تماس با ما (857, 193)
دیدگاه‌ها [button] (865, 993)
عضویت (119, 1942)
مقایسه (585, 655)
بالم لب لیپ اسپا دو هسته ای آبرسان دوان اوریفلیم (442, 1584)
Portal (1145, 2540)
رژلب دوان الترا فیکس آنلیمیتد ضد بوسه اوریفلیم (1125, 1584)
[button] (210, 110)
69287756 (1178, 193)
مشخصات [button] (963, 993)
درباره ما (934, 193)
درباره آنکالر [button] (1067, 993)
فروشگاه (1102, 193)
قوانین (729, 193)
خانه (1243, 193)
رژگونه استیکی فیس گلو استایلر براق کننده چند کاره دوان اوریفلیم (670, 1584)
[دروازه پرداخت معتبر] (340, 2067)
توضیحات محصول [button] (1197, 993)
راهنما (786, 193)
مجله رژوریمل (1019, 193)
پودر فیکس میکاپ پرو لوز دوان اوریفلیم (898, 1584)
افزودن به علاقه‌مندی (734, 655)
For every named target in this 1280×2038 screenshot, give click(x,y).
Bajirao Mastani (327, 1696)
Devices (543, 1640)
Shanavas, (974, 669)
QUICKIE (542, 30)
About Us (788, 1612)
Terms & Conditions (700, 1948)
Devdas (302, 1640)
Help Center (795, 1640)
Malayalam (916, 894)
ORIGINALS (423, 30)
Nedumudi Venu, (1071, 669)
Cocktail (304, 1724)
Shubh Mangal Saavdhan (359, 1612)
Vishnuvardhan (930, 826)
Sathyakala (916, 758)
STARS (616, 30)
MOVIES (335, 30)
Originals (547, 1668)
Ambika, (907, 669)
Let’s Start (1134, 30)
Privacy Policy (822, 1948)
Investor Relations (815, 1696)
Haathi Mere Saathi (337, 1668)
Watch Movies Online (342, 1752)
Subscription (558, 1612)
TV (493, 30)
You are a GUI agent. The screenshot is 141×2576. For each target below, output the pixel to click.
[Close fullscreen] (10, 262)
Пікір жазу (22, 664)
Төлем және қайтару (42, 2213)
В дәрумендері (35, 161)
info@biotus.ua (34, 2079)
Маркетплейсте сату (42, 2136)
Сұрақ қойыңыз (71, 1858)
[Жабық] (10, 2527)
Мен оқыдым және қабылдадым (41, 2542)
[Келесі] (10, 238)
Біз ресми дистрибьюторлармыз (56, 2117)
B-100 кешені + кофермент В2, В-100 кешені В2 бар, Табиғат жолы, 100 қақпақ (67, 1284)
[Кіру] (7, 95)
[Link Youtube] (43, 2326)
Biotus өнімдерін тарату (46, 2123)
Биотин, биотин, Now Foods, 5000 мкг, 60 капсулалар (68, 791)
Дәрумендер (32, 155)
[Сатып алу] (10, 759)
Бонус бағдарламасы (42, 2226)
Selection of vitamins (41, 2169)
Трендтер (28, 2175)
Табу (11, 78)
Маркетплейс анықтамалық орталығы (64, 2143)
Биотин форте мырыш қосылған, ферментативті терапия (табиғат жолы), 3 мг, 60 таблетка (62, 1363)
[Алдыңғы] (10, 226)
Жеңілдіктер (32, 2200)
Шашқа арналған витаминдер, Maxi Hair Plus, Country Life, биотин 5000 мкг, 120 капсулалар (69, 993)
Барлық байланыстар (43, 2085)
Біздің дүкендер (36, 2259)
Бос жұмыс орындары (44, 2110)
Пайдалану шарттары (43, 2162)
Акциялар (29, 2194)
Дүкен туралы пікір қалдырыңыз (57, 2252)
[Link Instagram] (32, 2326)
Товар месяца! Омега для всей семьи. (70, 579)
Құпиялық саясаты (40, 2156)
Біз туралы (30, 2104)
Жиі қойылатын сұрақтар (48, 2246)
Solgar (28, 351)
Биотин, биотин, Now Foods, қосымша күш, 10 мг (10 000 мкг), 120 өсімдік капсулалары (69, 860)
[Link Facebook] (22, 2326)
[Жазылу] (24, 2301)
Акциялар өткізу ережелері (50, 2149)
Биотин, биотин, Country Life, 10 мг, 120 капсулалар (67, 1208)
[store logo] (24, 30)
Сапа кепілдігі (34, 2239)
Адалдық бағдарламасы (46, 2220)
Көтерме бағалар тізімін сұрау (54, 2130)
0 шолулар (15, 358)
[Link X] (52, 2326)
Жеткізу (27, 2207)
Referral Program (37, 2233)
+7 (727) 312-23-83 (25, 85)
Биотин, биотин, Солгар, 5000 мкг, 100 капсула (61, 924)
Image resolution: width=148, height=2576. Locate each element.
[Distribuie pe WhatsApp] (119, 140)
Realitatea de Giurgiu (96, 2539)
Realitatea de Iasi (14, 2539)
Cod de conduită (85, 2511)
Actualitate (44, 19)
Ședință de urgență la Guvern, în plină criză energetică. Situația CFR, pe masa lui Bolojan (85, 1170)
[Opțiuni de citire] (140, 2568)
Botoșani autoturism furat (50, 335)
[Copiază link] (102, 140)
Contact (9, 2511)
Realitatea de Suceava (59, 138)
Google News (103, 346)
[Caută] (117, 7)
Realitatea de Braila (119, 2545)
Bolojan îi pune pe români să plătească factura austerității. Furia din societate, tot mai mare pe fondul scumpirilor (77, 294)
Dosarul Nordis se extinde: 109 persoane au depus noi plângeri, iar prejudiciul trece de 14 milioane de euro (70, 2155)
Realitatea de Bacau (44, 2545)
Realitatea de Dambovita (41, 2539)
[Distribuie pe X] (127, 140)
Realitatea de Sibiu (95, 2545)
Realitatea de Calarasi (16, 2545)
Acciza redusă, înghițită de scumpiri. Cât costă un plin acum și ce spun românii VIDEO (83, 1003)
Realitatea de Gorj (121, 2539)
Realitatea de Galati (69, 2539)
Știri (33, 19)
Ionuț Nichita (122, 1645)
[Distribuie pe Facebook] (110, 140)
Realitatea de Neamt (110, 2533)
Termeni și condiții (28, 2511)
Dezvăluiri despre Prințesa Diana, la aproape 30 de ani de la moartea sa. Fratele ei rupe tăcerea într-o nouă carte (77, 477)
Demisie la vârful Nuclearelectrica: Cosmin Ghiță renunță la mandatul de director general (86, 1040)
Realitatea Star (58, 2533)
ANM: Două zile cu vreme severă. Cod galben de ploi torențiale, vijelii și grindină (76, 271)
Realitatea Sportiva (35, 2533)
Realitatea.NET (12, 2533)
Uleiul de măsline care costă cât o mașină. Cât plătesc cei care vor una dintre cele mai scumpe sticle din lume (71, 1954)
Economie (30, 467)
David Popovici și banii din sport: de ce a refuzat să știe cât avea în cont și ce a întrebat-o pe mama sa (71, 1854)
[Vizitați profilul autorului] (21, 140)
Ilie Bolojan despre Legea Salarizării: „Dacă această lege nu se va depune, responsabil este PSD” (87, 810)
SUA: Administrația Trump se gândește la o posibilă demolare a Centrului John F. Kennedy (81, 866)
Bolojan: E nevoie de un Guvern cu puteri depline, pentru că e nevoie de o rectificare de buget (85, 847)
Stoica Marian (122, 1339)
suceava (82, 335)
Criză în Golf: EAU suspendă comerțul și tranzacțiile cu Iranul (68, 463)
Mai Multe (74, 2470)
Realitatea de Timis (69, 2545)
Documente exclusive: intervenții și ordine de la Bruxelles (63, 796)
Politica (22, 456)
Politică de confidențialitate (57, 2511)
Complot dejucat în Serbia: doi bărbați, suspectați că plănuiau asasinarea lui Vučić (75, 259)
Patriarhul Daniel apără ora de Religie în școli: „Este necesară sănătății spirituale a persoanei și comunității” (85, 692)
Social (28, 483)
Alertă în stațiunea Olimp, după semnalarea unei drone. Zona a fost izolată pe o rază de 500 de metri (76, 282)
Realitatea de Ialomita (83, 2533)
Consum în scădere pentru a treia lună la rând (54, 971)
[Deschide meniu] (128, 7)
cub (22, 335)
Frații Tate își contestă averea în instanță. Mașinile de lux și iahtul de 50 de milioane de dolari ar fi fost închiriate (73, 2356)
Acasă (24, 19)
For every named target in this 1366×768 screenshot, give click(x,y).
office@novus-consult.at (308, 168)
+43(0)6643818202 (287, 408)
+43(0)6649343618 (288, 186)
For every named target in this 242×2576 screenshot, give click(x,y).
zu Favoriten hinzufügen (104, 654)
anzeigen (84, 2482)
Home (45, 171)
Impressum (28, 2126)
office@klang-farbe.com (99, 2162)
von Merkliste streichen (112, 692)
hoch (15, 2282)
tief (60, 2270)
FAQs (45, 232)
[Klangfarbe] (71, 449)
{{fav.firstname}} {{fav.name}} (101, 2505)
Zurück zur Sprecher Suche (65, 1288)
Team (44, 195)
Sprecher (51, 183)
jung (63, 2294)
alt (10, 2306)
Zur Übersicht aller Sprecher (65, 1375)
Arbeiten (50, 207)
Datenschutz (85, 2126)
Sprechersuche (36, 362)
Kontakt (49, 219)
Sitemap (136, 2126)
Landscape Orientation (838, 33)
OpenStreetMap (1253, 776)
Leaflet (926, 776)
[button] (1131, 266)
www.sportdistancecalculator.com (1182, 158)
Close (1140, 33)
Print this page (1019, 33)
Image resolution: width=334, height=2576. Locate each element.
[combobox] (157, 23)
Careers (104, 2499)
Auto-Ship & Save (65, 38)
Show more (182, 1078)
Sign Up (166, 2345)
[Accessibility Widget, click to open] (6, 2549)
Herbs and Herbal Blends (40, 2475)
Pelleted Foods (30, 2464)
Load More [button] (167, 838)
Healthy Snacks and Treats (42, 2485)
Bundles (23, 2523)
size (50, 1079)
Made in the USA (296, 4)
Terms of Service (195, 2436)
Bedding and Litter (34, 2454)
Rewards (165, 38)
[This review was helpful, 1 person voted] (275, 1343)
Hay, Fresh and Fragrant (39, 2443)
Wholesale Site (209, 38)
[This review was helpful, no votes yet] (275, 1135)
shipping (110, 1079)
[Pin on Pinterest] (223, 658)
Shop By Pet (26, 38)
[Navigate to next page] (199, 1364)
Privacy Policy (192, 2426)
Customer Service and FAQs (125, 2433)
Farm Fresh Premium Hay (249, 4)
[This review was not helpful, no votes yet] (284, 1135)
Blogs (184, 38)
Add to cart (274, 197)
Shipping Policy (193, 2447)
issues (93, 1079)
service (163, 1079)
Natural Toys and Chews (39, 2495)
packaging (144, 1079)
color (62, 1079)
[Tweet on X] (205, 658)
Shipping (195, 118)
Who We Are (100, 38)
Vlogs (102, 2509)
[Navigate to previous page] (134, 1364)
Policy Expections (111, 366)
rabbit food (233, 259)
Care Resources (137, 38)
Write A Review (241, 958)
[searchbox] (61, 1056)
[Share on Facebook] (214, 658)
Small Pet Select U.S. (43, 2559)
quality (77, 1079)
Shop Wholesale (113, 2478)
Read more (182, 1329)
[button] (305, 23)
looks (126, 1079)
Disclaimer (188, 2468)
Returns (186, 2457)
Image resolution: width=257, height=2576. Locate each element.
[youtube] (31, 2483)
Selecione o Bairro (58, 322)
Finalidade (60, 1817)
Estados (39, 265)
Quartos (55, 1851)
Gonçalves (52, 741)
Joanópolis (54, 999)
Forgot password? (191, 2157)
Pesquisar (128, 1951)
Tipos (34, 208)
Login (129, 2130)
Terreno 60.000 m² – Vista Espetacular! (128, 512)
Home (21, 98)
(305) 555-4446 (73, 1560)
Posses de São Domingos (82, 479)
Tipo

Exercise description: The required answer is the exact run of lines above starting at the line with "Sign Up (166, 2345)" and ending at the line with "Farm Fresh Premium Hay (249, 4)", with both ends present.

Output of the exercise:
Sign Up (166, 2345)
[Accessibility Widget, click to open] (6, 2549)
Herbs and Herbal Blends (40, 2475)
Pelleted Foods (30, 2464)
Load More [button] (167, 838)
Healthy Snacks and Treats (42, 2485)
Bundles (23, 2523)
size (50, 1079)
Made in the USA (296, 4)
Terms of Service (195, 2436)
Bedding and Litter (34, 2454)
Rewards (165, 38)
[This review was helpful, 1 person voted] (275, 1343)
Hay, Fresh and Fragrant (39, 2443)
Wholesale Site (209, 38)
[This review was helpful, no votes yet] (275, 1135)
shipping (110, 1079)
[Pin on Pinterest] (223, 658)
Shop By Pet (26, 38)
[Navigate to next page] (199, 1364)
Privacy Policy (192, 2426)
Customer Service and FAQs (125, 2433)
Farm Fresh Premium Hay (249, 4)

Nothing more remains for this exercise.